O que muda no subsídio de desemprego?

O Governo promete uma reforma ao regime desta prestação social, que poderá passar pela diminuição do valor e do tempo, como forma de acabar com o desemprego de longa duração. Recorde-se que praticamente 280 mil pessoas recebem o subsídio de desemprego.

O que muda no subsídio de desemprego?

O número de pessoas inscritas nos centros de emprego subiu de Julho para Agosto, mês em que a Segurança Social aprovou praticamente mais 15 mil apoios de desemprego.
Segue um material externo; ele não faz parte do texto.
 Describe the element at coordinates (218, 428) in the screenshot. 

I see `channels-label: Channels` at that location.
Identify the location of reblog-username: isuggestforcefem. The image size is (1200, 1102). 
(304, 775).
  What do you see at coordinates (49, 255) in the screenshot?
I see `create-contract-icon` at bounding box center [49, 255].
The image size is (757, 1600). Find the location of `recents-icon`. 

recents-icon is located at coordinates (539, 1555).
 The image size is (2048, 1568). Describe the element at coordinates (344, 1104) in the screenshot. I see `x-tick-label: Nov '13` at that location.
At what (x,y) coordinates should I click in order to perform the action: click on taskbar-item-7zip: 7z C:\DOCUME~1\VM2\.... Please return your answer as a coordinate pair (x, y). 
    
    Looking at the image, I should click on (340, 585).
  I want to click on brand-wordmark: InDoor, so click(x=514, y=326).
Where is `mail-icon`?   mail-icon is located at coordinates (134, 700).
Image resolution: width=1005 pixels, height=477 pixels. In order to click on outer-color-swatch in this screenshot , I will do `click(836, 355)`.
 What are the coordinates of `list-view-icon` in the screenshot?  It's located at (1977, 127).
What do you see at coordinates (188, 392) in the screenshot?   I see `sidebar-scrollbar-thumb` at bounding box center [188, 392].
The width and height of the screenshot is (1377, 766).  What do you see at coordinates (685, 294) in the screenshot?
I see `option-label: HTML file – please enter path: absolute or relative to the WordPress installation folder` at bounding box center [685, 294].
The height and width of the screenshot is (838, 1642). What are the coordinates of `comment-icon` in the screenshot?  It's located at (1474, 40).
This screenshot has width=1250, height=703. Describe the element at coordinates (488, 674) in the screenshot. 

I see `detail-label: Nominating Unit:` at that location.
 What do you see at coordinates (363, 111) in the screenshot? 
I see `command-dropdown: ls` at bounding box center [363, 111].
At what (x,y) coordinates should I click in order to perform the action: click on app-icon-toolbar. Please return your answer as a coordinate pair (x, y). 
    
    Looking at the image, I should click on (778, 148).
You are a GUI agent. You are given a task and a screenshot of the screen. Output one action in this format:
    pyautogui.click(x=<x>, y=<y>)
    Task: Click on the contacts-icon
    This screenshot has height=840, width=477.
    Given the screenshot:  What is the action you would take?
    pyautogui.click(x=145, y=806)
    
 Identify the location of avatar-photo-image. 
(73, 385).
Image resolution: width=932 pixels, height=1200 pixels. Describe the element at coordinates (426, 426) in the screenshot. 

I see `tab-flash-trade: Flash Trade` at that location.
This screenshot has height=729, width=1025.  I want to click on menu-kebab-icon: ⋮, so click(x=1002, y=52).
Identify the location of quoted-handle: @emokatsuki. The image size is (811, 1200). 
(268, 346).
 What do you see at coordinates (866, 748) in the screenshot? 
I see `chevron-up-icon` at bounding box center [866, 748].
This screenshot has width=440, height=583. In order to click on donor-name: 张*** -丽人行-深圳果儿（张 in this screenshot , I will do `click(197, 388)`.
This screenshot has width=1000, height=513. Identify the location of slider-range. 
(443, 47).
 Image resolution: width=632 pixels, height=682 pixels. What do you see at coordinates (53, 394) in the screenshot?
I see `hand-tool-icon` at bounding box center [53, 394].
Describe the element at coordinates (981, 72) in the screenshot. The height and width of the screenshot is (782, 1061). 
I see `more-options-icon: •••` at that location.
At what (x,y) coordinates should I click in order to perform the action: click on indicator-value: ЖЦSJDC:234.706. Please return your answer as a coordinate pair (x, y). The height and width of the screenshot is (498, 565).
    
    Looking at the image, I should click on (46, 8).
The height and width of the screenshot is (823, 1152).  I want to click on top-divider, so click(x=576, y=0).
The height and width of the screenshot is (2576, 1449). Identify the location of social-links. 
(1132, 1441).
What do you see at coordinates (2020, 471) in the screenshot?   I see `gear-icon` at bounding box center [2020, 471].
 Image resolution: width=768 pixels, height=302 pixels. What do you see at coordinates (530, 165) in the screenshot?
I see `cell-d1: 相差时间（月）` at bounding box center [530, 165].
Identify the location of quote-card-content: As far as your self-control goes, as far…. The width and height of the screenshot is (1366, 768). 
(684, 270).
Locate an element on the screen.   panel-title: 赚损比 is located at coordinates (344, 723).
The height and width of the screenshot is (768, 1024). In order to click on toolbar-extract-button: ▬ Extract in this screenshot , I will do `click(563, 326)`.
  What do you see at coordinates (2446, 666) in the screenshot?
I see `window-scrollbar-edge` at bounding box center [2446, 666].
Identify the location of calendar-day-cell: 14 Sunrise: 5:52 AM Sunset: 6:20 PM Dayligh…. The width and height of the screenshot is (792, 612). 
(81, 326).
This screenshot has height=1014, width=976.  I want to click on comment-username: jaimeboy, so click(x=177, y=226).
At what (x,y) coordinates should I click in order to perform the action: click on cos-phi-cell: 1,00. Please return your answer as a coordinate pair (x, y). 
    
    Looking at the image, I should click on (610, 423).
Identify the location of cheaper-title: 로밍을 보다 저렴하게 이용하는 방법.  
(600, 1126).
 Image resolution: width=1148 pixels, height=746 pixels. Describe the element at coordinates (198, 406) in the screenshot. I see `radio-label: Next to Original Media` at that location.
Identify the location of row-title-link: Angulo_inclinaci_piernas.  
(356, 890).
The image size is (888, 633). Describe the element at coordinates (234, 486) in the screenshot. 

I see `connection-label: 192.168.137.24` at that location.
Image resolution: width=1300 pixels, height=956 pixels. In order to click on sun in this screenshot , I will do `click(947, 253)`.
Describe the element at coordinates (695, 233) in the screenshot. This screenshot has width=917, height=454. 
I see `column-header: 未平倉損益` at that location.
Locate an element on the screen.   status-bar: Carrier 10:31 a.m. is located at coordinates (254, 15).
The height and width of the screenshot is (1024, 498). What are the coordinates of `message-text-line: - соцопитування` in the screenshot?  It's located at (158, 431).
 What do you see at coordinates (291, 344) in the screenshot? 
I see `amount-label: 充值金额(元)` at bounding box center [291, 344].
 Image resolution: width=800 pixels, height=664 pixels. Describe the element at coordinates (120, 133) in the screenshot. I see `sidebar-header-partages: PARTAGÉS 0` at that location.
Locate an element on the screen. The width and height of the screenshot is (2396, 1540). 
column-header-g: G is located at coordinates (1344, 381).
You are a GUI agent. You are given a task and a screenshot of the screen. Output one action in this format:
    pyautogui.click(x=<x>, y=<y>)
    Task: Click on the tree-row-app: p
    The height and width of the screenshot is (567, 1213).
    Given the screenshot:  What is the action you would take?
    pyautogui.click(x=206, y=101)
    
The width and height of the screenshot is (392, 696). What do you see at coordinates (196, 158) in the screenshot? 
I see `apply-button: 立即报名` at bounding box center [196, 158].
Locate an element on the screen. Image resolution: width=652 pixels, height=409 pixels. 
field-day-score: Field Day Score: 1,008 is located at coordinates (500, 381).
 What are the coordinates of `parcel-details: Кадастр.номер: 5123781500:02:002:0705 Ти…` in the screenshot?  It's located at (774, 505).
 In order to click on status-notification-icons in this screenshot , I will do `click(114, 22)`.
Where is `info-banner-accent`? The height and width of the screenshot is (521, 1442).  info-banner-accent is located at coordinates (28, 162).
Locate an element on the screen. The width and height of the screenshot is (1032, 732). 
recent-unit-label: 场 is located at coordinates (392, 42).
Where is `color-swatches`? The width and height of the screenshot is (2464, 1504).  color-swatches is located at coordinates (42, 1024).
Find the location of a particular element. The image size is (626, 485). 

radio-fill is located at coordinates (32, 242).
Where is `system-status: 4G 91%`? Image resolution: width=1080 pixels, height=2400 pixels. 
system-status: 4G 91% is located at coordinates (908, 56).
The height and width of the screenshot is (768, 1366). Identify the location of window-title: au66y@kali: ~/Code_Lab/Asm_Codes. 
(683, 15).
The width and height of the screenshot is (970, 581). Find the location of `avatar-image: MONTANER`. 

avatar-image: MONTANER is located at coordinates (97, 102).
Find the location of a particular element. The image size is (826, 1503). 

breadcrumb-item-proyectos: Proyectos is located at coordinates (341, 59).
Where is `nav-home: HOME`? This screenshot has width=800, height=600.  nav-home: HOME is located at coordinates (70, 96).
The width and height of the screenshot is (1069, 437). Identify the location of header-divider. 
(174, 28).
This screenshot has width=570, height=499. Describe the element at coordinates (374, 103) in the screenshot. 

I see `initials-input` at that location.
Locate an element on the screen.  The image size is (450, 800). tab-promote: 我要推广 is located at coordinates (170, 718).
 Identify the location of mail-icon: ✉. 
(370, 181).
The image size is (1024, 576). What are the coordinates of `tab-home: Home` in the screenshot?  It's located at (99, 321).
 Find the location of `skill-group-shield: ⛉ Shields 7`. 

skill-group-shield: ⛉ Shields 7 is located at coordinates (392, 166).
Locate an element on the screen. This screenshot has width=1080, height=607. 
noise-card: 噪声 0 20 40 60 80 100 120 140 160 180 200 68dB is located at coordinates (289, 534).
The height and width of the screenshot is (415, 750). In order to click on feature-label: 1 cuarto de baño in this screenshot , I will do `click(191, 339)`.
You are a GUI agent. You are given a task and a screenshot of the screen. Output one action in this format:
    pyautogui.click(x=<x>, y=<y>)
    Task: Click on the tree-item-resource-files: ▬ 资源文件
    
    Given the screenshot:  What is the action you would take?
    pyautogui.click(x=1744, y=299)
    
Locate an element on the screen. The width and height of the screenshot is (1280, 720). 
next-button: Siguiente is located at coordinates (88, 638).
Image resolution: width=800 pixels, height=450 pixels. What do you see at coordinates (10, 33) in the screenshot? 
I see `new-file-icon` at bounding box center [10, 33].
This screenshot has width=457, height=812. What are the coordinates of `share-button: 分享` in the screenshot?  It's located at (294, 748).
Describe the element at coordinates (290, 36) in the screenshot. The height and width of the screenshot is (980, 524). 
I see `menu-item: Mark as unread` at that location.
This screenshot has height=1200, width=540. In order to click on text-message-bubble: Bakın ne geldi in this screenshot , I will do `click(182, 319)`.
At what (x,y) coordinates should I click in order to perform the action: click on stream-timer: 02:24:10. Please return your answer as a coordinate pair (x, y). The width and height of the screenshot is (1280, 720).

Tal significa que quase 280 mil pessoas, em Agosto, recebiam o subsídio de desemprego.


Até Outubro deverá estar definido pelo Governo um plano para reformar o regime de atribuição das prestações sociais de desemprego, que terá como premissas reduzir o valor da prestação, assim como do tempo de atribuição.


O objectivo é bem claro: "reduzir o risco de desemprego de longa duração e fortalecer as redes de apoio social". Pretende-se assim reduzir a duração do subsídio para o máximo de 18 meses, além de o valor máximo da prestação reduzir-se a 2,5 vezes do Indexante de Apoios Sociais.


Outra medida neste âmbito é que também trabalhadores independentes tenham acesso a este apoio social, mais concretamente, trabalhadores que prestam serviços regularmente a uma única empresa.


Ressalve-se que apenas trabalhadores que fiquem desempregados após a entrada em vigor da nova legislação é que serão abrangidos pelas novas medidas.

Será necessário aguardar até ao final da semana para saber as medidas que serão implementadas, uma vez que o Governo ainda vai reunir com os parceiros sociais para discutir estas ideias.


O Governo procura ainda introduzir melhorias a nível dos centros de emprego, através da modernização do sistema de informação do IEFP, simplificação das medidas activas de emprego, além da reestruturação dos próprios centros de emprego.